Por Víctor Manuel Sánchez Bandala

Iniciando y proponiendo, sería la sugerencia a todas y todos los que aspiran a una representación popular para el proceso del  1 de julio del 2018.

La ciudadanía,  en su mayoría quiere saber y conocer las propuestas político-electorales, si es que las hay para mejorar el nivel de vida y bienestar de la gente. Pero sobre todo, como hacerlo y darles viabilidad.

A lo largo de la historia y ahora mismo, las descalificaciones y denostación, con objeto de “restarle” adeptos al adversario, sinceramente no aportan absolutamente nada, y pero  aún denigran la política y al aspirante que prosiga esa línea de contienda.

Es claro que ante la falta de talento o planteamientos de convencimiento resulta más fácil injuriar o  buscar la manera de desviar la atención a fin de que la calumnia o difamación se conviertan en una verdad absoluta.

Una mentira repetida….. o lo que es lo mismo, vale  más una frase engañosa que mil ideas sin sustento.

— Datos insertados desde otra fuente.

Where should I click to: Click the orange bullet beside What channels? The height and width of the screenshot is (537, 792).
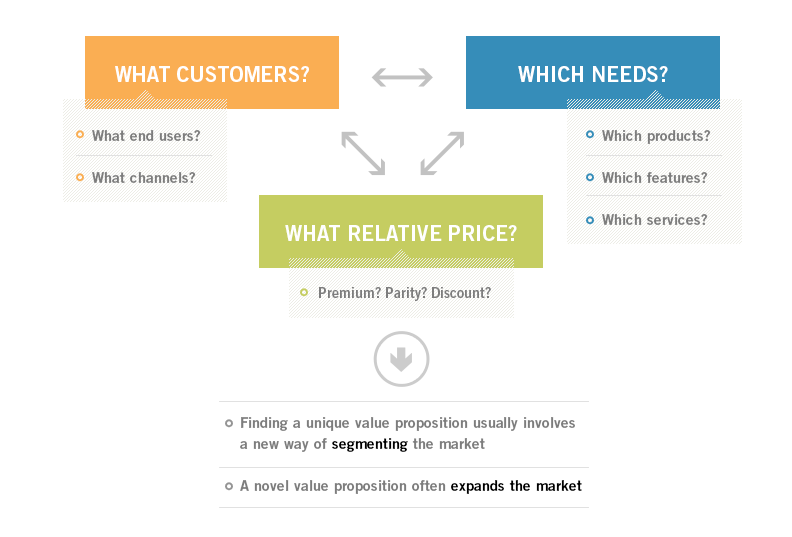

Así las cosas, al comenzar la carrera por los cargos de elección popular, desde los candidatos presidenciales hasta los de otros niveles,  como Senadores y Diputados Federales se escuchan planteamientos, más que comparativos de sus respectivas propuestas, descalificativos, dizque para empoderase ante el electorado, muchas veces hastiados de tanta verborrea.

Bajo esta temática, es importante escuchar con atención a “nuestros” políticos, observarlos con verdadera lucidez y razonamiento,  y menos fanatismo partidario, que no ideológico, para darle el voto a quién más allá del “bonito discurso”  tenga las ideas (viables), por supuesto que atiendan las necesidades, reclamos e ineficiencias que se tienen que atender.

Los aspirantes presidenciales, deben dar el ejemplo de este proceder, el de no engañar, no difamar o denostar al adversario porque son la punta de lanza de un proyecto político, si ellos se comportan así, seguramente los de abajo y sus seguidores, seguirán con la misma “estrategia”.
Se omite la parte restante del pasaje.